Paul's righteous, rockin' statement of intent "Reminisce" has been invigmoratin' our TIRnRR  playlists for months. Gary's irresistible seizing of the day "The Sweet Spot" (co-written by the late B.D. Love) debuted on last week's playlist, played again this week, and returns to our sovereign airwaves this coming Sunday night. And now, Arty completes the hat trick with "If These Hands," a yearning bit of folk rock that would have sounded right at home on one of the Searchers' late '70s/early '80s albums. 
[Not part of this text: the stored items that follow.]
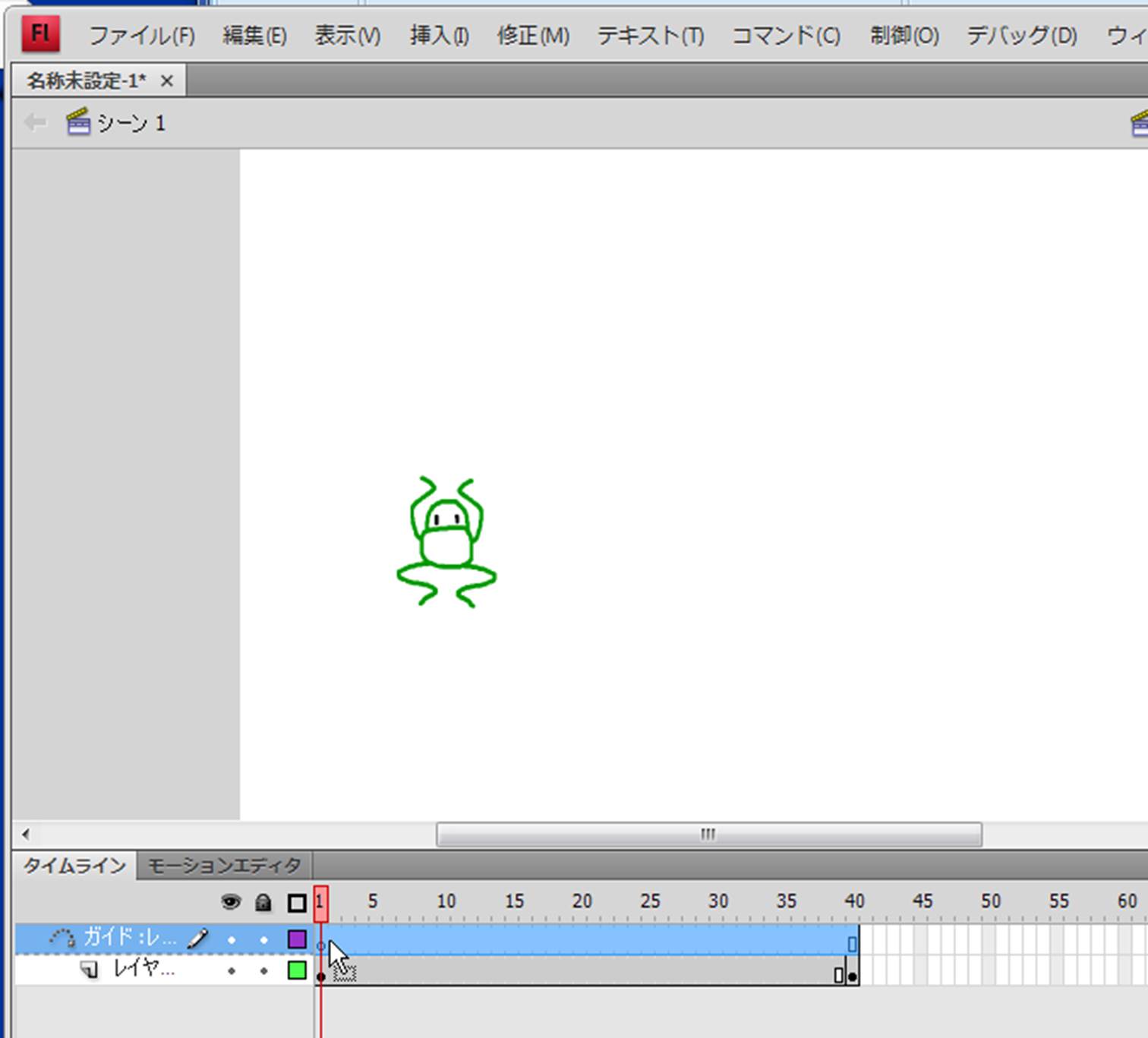This screenshot has width=1148, height=1038.
Task: Click the eye icon in the timeline header
Action: (231, 902)
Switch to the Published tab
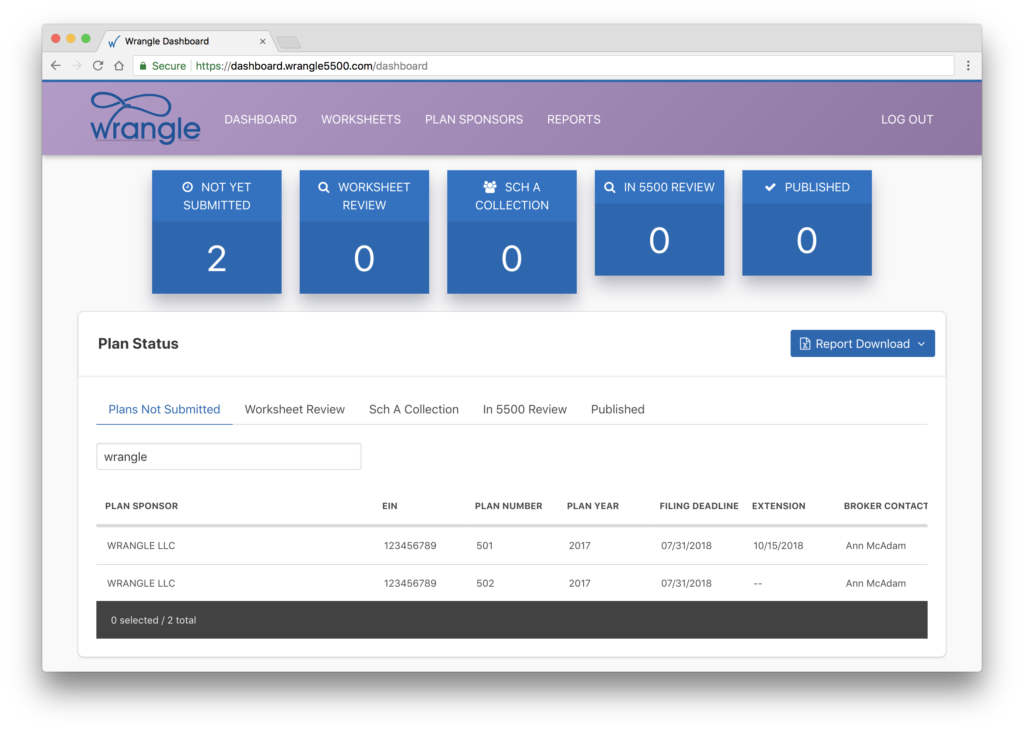Image resolution: width=1024 pixels, height=732 pixels. (617, 409)
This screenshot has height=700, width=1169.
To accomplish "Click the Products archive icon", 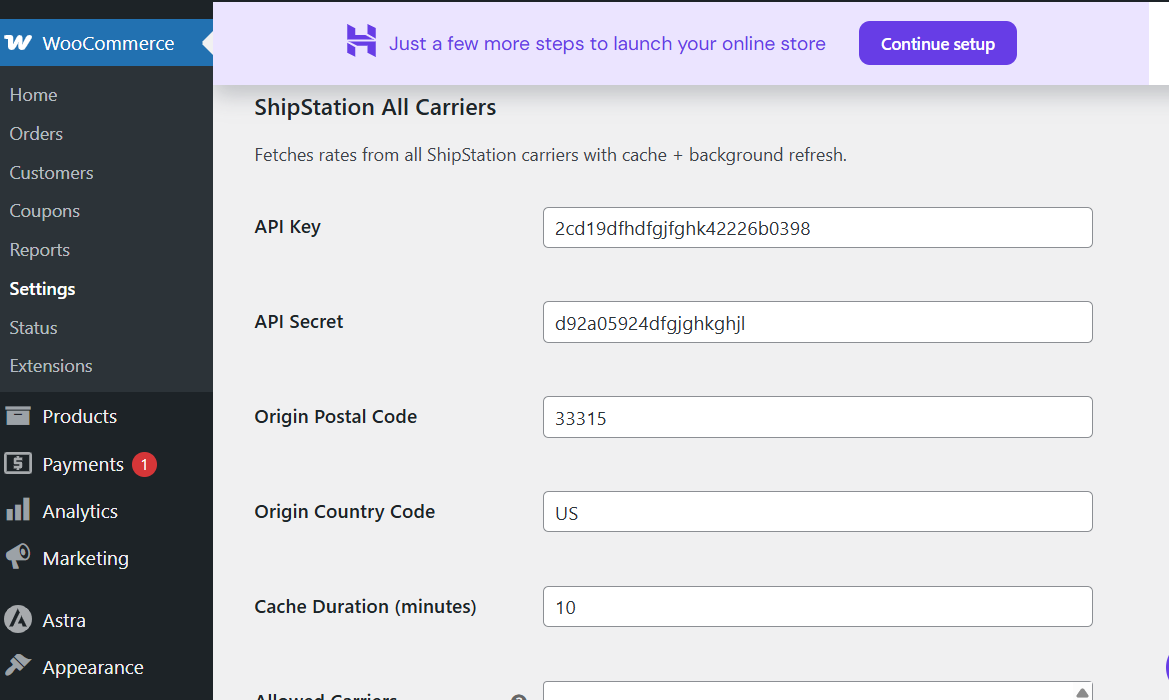I will click(18, 416).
That is not faint praise. And it's still more evidence that Make Something Happen! seems certain to be one of 2025's very best new releases.

CHUBBY CHECKER: Birdland

On Sunday's show, we back-announced "Birdland" as a track by Rock And Roll Hall Of Famer Chubby Checker. Our shows are prerecorded, and although we knew the Hall's 2025 inductees would be announced that night, we didn't know whether or not the often-myopic RnRHOF would deign to give Checker his long-overdue propers. I hedged my on-air statement by adding that, regardless of what happened with this year's (nor any future year's) voting, Checker is and will always a Rock And Roll Hall Of Famer.

Turns out the Hall did get it right this year. In fact as well as act: Welcome to The Rock And Roll Hall Of Fame, Mr. Checker.

LIBRARIANS WITH HICKEYS: Gone Too Far

Another track from Make Something Happen! "Gone Too Far" was among my many top picks in the Flashcubes' live sets in the '70s. I'm in awe of how Librarians With Hickeys took this already-great Arty Lenin tune and transformed it from its original hybrid vibe of '70s power pop meets the Monkees into something that sounds instead like a mythical '60s side that only existed in dreams that were too much to dream last night. 

The transcendent result conjures an imaginary lost garage pop 45 that could have made its way to a Pebbles compilation. In my mind, it creates an image of a forgotten sidebar in pop history, where an unknown Midwest combo played local sock hops and teen scenes, and stayed together just long enough to cut this one killer single. The B-side was either an inept frat-rock cover or an undistinguished beatless beat ballad. 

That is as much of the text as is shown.